床仕上材として石がどのような特徴を持っていてどんな納まりになっているか、という話を進めてきましたが、思ったよりも長くなってしまいました。
でも話が長くなってしまった分だけ、石についての色々なことを取り上げることが出来たので、それはそれで良かったのかも知れません。
話の長さを誇ってもあまり意味がないので、石についてはこれで終わりにして、今回からは別の床仕上材についての話に進んでいくことにしようと思っています。
床仕上材として石の次に取り上げたいのはタイルです。
タイルは見た目が石に似ているので同じような納まりだと勘違いしてしまいがちですが、根本的な部分から違っているので、一緒だと考えると上手くいきません。
と言うことで、石の仕上納まりはきちんと覚えておいて、今回はタイルが持っている特徴と納まりの考え方について新たに覚えてしまいましょう。

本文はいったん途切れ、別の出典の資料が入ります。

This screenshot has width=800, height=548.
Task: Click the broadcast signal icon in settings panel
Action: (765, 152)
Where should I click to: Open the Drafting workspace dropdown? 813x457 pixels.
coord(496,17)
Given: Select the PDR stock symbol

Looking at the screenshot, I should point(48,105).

まずはタイルという仕上材が持っている特徴にはどのようなものがあるのか、という点から考えてみることにしましょう。
それぞれの項目については改めて説明をしていくことにして、ここではまずタイルが持っている特徴を箇条書きにしていくことにします。
・材料や作り方などによって幾つかの種類に分かれる
・床だけではなく壁に貼るタイルもある
・色はカラフルなものも多く選択肢は非常に多い
・表面の質感も色々選ぶことが出来る
・それぞれの商品によってサイズが決まっている
・サイズが決まっている為タイルに合わせて色々考える必要がある
・厚みがある商品なので床コンクリートのレベル調整が必要
タイルが持っている特徴はこんな感じになります。
幾つかの種類に分かれていて色などの選択肢も多く、表面の質感も色々と選択出来る、というあたりの話は石にちょっと似ていますよね。

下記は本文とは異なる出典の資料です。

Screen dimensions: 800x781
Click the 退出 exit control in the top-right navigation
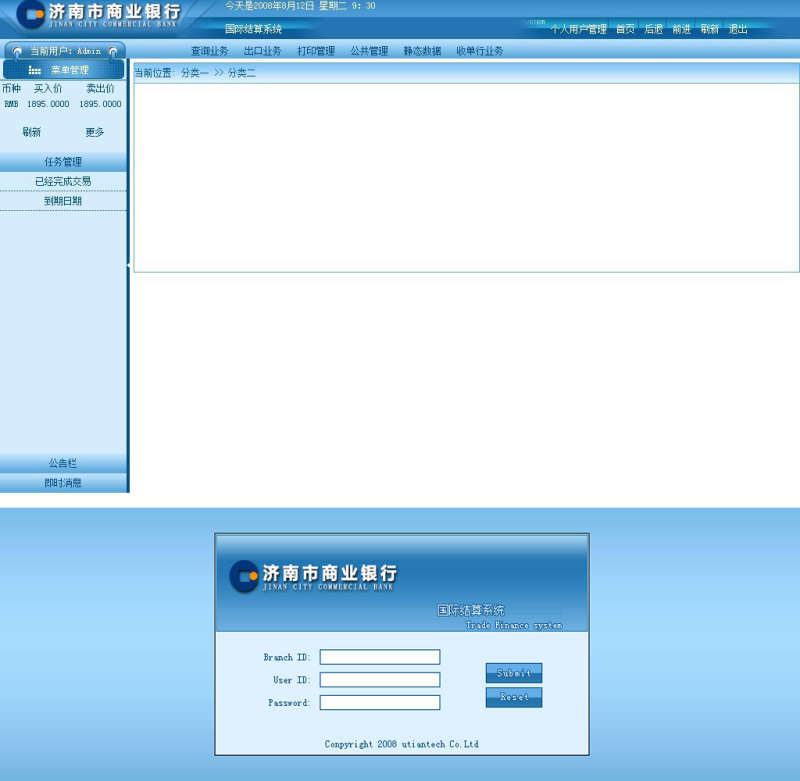738,29
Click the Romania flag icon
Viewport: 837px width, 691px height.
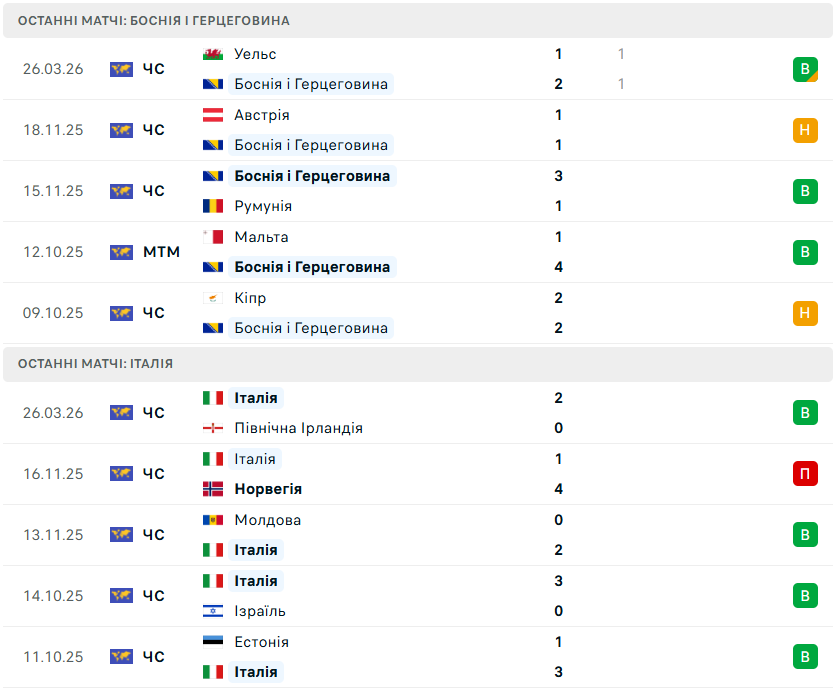pyautogui.click(x=213, y=206)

床コンクリートを下げておく必要がある、という部分も同じです。
しかし石とタイルで決定的に違っている部分があって、それが「それぞれの商品によってタイルのサイズが決まっている」という点です。
これは違いとしては少しに感じてしまう部分かも知れませんが、見た目を考えて計画していこうとした時には、この違いは非常に大きなものになるんです。
石は巨大な原石を板状の石にスライスしていき、スライスされた石の大きさと材料としての強度、運搬や施工などを考慮した適切なサイズに切っていきます。
つまり、あまり非現実的な大きさには出来ませんが、どの程度のサイズに石を加工していくかをある程度計画して決めていくことが可能なんです。
しかしタイルというのはメーカーが大量生産しているものがほとんど。
そうやって大きさを決めてしまわないと大量生産など出来ませんので、これは当然の事で、例えば300mm×300mmのタイルであればそのサイズだけが大量にある状態になります。
ちょっと350mm×350mmのタイルにしたい、と思っても、メーカー側が用意しているラインナップに存在すれば選択は出来ますが、なければ諦めるほかはありません。
ある程度制限はあるものの、自由に大きさを決めて工場で加工してくる石に対して、商品を決めた瞬間大きさが自動的に決まってしまうタイル。
この違いは結構大きくて、例えば石であればある程度自由なサイズに加工が出来るので、色々な位置に石の目地を合わせることが出来ました。
例えばアルミカーテンウォールの方立に石の目地芯をもってくる、などのやり方が事前に計画すれば問題なく実現する事が可能です。
しかしタイルではサイズがあらかじめ決まっているので、タイルのサイズに方立の位置を合わせないとそこまで合っては来ません。
もちろんタイルを現場でカットすることも可能ではありますが、タイルはそのままの大きさで並べていく方が綺麗なので、変にカットするのはあまりお勧め出来ません。
床仕上材としてタイルが持っている特徴、そして石との考え方の違いについてはこんなところで終わりにしておきましょう。
次回はタイルの大まかな区分について取り上げていくことにします。